The murder of playgirl Marsha Morgan, her throat cut, disrupts the peace and quiet. Sheriff Holmes begins the investigation, starting with the wheelchair-using Parry, who admits to hating the dead woman, and Parry's possessive sister Julia, who helps him run the lodge. It turns out David once dated Morgan as well.

A new guest, Joseph Felton, checks in. The sheriff's suspects also include guests Norman Grant, a drunken actor, and his ambitious girlfriend, Harriet Ames. A missing kitchen knife believed to be the murder weapon is found by Indian Joe, who works at the lodge.

Beth eavesdrops on a phone call Felton makes from his room. She overhears him speaking to a man named Prentiss. Felton is later found killed by drowning, and it turns out he was a private detective. David becomes more and more convinced the Parrys are behind all this. Ames is seen kissing Edmund Parry, which does not please Edmund's sister or Grant. Shortly thereafter, Ames is brutally murdered.

To his shock, David arrives as Beth holds a knife to Julia Parry's bloody throat, claiming to have stabbed her in self-defense. It turns out, however, that Prentiss is Beth's husband, and he had hired the private investigator Felton to find the psychologically disturbed Beth, who is responsible for all the murders.

==Production==
The movie was based on the story Wanton Murder by South African author Peter Godfrey that was set in Transvaal. The film rights were sold through Godfrey's American-based sister, Vonne Godfrey. The filmmakers relocated the story to Utah.

▸ DATASET
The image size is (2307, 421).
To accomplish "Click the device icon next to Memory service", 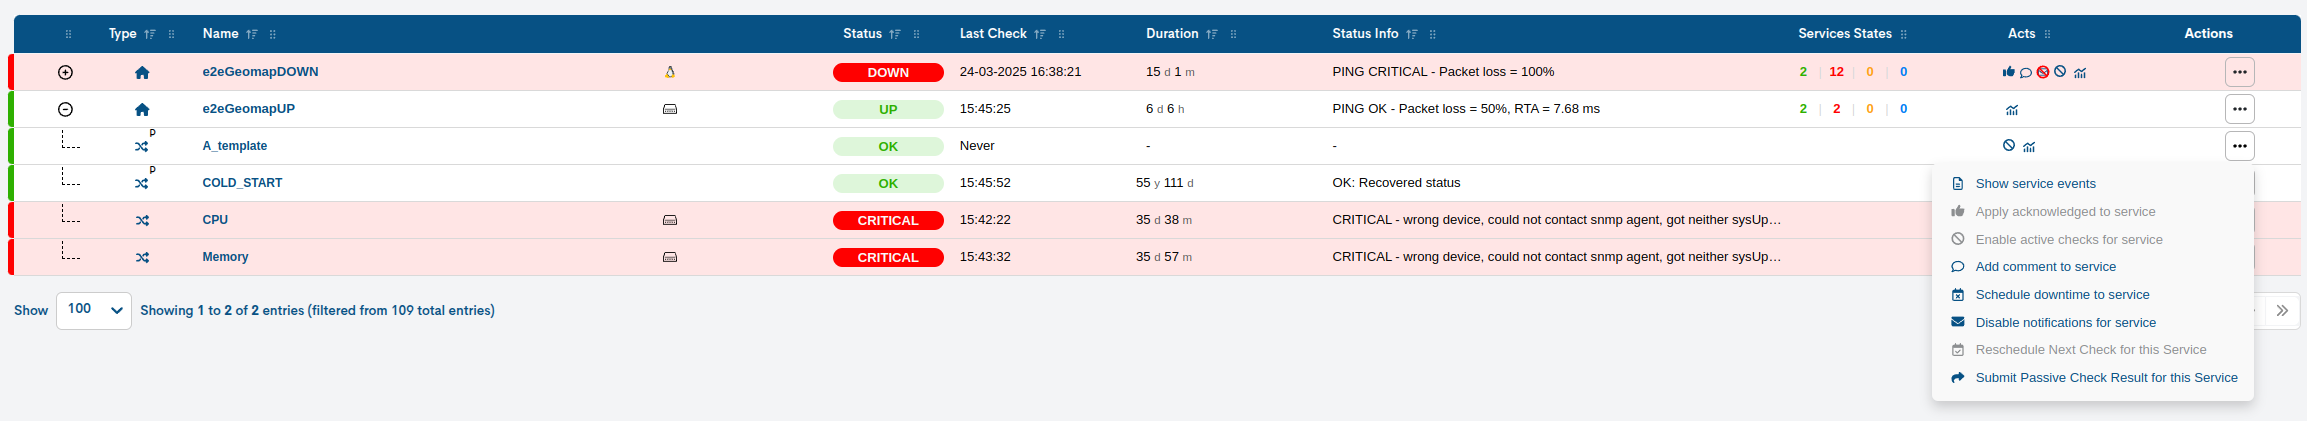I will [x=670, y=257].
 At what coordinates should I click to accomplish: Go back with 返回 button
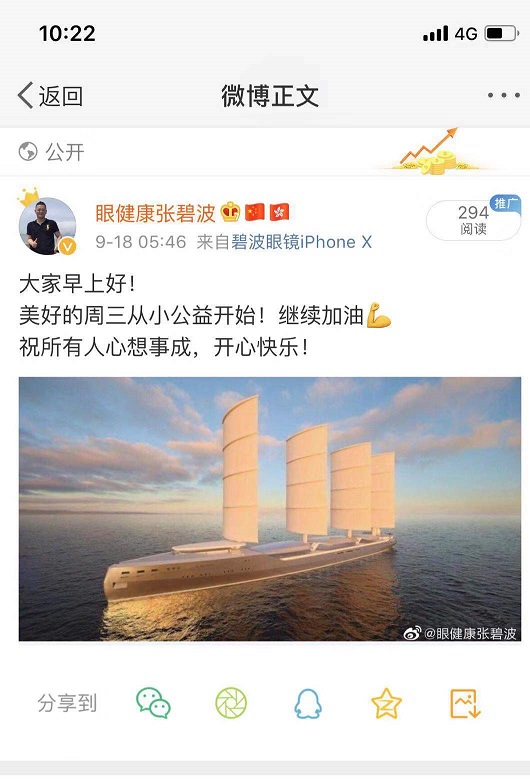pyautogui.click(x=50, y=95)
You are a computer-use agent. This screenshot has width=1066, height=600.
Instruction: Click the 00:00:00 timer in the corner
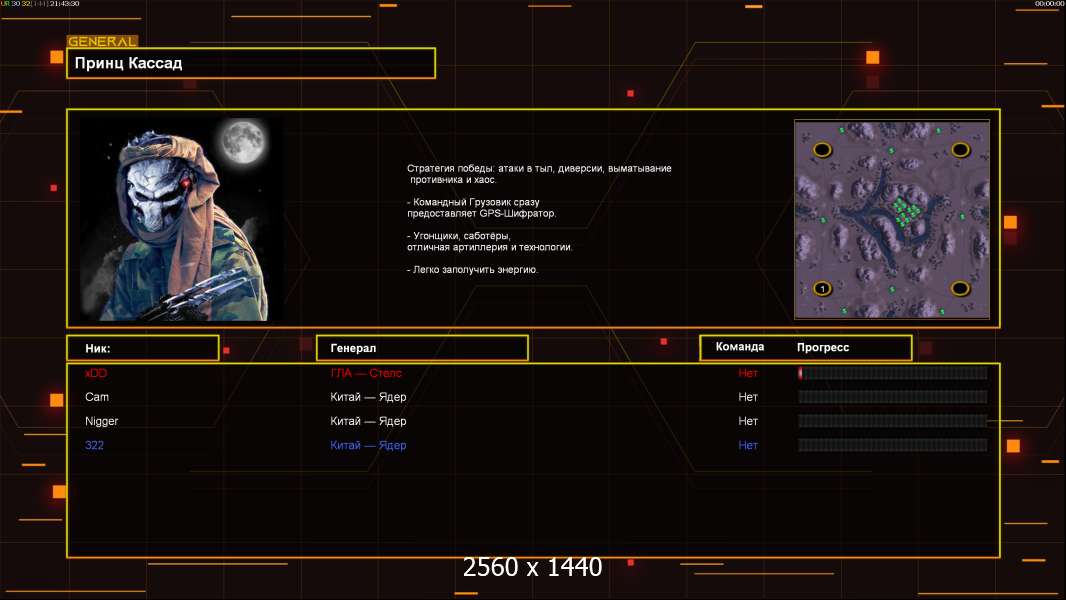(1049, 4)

---

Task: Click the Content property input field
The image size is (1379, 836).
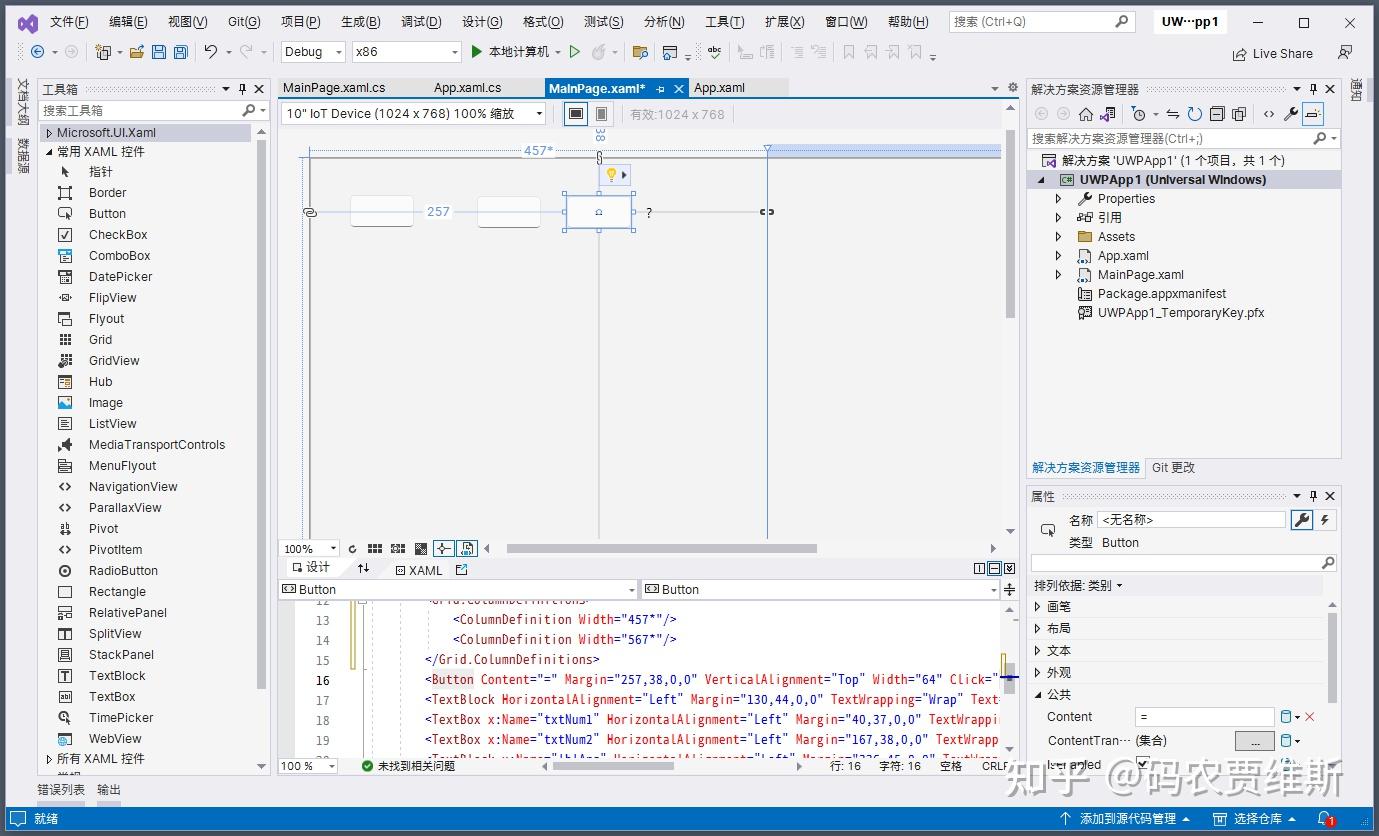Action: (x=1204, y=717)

==

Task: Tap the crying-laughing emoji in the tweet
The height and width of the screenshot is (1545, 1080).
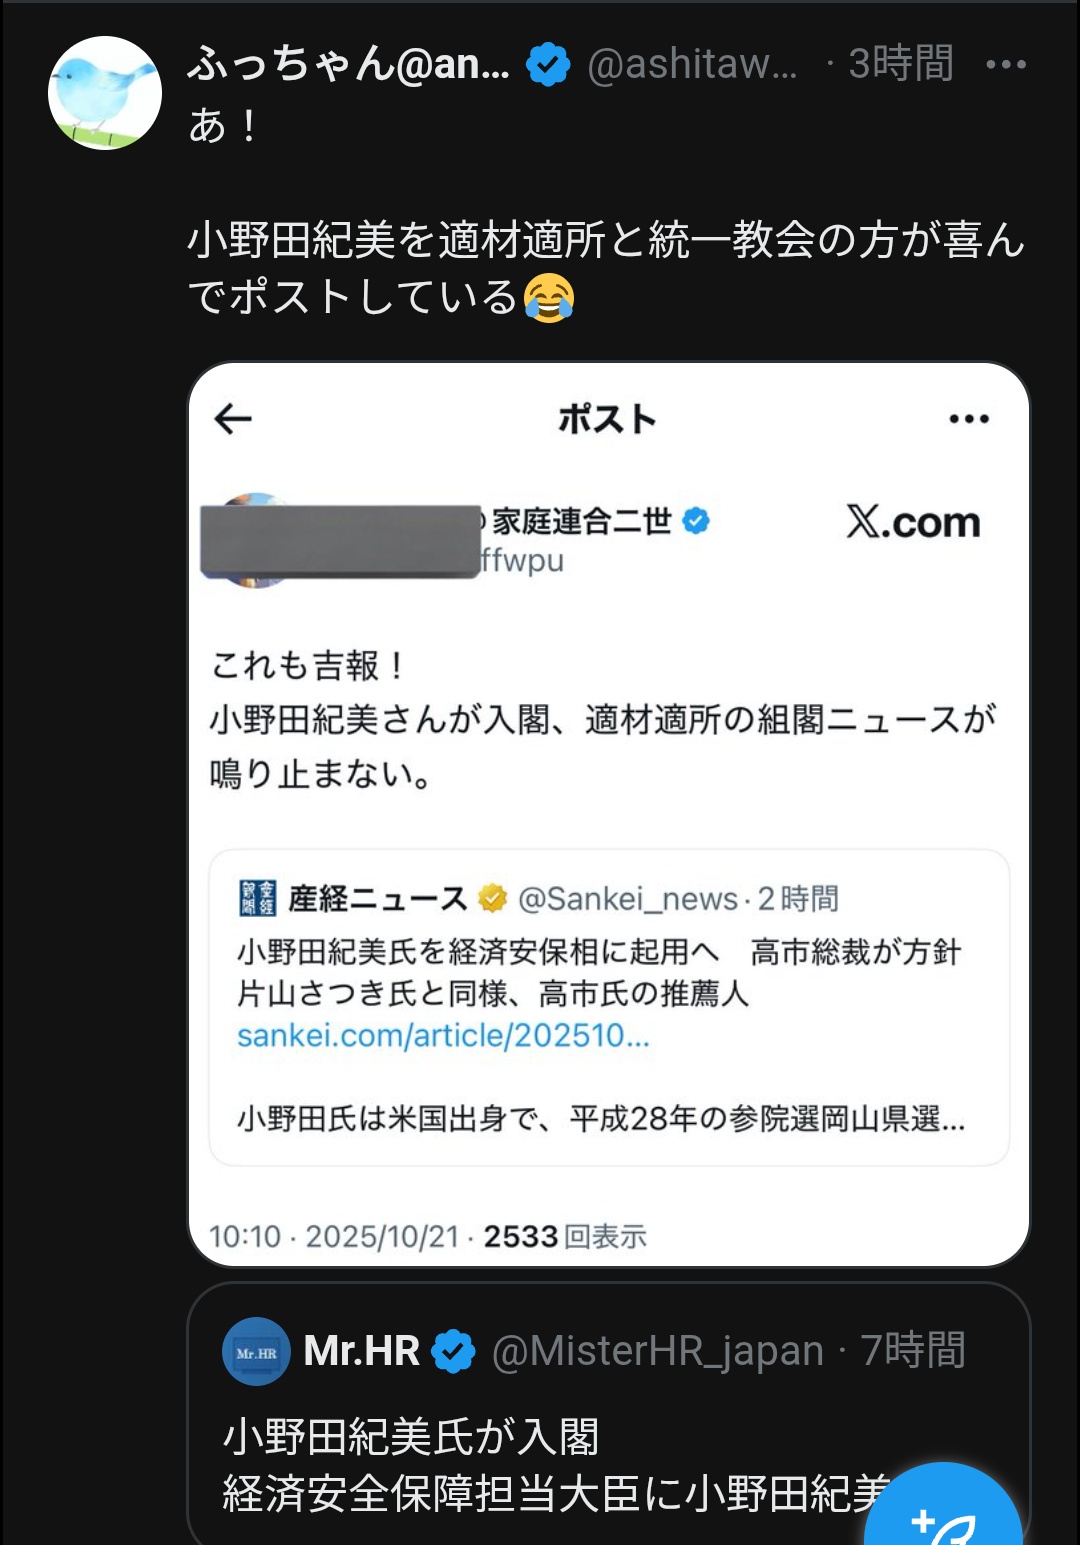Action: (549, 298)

▸ ABOUT THIS TASK
Reproduce, word for word, everything in the film summary above from "The murder of" down to "at the lodge.".

▸ EXERCISE ANSWER
The murder of playgirl Marsha Morgan, her throat cut, disrupts the peace and quiet. Sheriff Holmes begins the investigation, starting with the wheelchair-using Parry, who admits to hating the dead woman, and Parry's possessive sister Julia, who helps him run the lodge. It turns out David once dated Morgan as well.

A new guest, Joseph Felton, checks in. The sheriff's suspects also include guests Norman Grant, a drunken actor, and his ambitious girlfriend, Harriet Ames. A missing kitchen knife believed to be the murder weapon is found by Indian Joe, who works at the lodge.